Recopiez les lignes allant de celle qui contient « Image resolution: width=943 » jusqu'à celle qui contient « click(x=209, y=138) » en renommant « Instruction » en « Consigne ». Ne modifiez rien d'autre.

## Enregistrements contenus dans un jeu de données:
◆ ◆ ◆ ◆ ◆ ◆ ◆

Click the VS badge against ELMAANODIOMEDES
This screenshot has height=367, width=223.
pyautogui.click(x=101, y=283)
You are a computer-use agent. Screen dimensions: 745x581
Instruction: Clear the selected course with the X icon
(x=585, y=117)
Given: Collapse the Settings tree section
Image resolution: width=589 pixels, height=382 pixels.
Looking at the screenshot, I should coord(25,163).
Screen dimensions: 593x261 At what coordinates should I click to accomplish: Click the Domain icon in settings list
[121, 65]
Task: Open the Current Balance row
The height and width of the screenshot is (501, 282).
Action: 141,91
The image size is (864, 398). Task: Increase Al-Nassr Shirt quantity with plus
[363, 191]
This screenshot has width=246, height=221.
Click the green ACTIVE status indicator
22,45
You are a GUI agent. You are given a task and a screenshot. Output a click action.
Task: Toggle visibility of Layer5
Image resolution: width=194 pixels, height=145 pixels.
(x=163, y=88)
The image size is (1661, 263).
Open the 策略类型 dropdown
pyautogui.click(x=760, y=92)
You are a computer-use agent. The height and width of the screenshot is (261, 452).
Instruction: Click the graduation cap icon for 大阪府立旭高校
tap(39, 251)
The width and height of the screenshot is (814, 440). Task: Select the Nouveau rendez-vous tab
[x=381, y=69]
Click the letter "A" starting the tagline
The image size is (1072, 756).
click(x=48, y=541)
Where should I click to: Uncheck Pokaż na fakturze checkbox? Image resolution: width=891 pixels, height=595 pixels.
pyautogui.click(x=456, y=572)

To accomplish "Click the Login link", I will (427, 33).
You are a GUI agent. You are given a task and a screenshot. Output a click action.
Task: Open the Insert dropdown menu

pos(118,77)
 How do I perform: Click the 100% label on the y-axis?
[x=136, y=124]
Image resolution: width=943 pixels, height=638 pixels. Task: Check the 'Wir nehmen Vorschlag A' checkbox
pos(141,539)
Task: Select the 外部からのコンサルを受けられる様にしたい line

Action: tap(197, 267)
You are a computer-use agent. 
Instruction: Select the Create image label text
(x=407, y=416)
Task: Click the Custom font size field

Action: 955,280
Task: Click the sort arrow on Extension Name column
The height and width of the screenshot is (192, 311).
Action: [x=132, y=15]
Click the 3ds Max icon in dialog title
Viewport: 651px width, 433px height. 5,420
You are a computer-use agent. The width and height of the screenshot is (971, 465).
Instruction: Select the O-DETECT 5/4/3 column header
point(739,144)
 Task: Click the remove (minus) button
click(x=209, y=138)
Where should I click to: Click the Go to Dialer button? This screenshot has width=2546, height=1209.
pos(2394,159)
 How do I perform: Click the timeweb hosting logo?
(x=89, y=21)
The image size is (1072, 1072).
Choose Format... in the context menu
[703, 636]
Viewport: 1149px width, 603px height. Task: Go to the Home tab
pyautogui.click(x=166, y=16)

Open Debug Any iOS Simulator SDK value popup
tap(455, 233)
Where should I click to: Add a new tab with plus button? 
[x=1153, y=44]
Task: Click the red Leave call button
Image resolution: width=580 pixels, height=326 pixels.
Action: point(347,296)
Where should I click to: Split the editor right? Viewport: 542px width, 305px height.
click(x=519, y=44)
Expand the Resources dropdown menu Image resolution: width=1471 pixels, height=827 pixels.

◆ ◆ ◆ ◆ ◆ ◆ ◆

## Solution ci-dessous:
Image resolution: width=943 pixels, height=638 pixels. Task: Check the 'Wir nehmen Vorschlag A' checkbox
pos(141,539)
Task: Select the 外部からのコンサルを受けられる様にしたい line

Action: tap(197, 267)
You are a computer-use agent. 
Consigne: Select the Create image label text
(x=407, y=416)
Task: Click the Custom font size field

Action: 955,280
Task: Click the sort arrow on Extension Name column
The height and width of the screenshot is (192, 311).
Action: [x=132, y=15]
Click the 3ds Max icon in dialog title
Viewport: 651px width, 433px height. 5,420
You are a computer-use agent. The width and height of the screenshot is (971, 465).
Consigne: Select the O-DETECT 5/4/3 column header
point(739,144)
 Task: Click the remove (minus) button
click(x=209, y=138)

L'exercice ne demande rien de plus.